April 24, 2014

Lessons for Lifelong Growth

Tomoko asserts that everyone needs to take music lessons. “It’s important. It helps so much. It pushes one to grow.”  Tomoko is quick to say that growing up in music is a long term process,” like growing an oak tree in contrast to growing a tomato plant.” Tomoko likes to help the seeds of her students grow, and recognized that it’s OK for each student to have a different pace. At the same time, it is also good to challenge and stretch students; “Have them work hard and do B work rather than to do a simple piece at A level.”

“To be a teacher is to be a dictator sometimes,” says Tomoko. For instance, her students might come in with broad gestures, heightened arms, and swaying bodies, mimicking some commercial performers. Tomoko has to correct their posture as she teaches them; "How the body is aligned impacts the performance," she says.  Nevertheless, Tomoko does not punish her students. “They know when they are not doing their best, or do not perform well; they punish themselves enough already.” Instead, Tomoko looks for each student’s possibilities, and helps each one self-monitor and self-improve with her experienced guidance.  “It’s like tending a garden, nurturing it and removing the negative elements so each plant grows fully.”

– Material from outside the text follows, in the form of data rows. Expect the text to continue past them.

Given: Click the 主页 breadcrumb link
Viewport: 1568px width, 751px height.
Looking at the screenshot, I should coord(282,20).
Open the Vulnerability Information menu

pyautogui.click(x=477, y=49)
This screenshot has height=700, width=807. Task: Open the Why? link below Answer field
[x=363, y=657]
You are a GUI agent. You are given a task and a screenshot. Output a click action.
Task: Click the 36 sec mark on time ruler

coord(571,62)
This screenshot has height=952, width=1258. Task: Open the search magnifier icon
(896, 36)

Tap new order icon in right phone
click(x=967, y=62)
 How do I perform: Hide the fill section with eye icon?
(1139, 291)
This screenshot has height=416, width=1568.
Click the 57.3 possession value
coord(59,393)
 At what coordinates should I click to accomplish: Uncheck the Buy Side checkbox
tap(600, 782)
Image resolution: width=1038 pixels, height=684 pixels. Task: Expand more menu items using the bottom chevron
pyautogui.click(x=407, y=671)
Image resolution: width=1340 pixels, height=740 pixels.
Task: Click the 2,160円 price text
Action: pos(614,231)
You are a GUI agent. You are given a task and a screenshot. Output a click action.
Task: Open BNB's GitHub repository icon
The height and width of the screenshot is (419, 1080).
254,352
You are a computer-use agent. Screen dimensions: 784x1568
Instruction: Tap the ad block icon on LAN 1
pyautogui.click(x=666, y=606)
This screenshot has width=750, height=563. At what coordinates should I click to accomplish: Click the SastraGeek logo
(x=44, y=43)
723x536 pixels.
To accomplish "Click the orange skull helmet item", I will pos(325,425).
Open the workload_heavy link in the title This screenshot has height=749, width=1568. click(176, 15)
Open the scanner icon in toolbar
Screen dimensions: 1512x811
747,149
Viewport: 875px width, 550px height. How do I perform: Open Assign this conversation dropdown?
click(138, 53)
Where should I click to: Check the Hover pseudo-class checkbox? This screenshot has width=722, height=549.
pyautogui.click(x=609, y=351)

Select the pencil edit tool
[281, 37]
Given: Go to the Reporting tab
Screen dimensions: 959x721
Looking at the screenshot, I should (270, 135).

Tomoko’s youngest student was eight years old. She thinks that the child should be old enough to be able to think and reason. They must also have large enough hands, and show some hand coordination. At the other end of the age spectrum, older people can learn to play the piano, Tomoko thinks. Sometimes these people have to experience life and learn to value personal performance before they are ready to try it for themselves. That personal enjoyment can be very rewarding for the older student; they can still grow.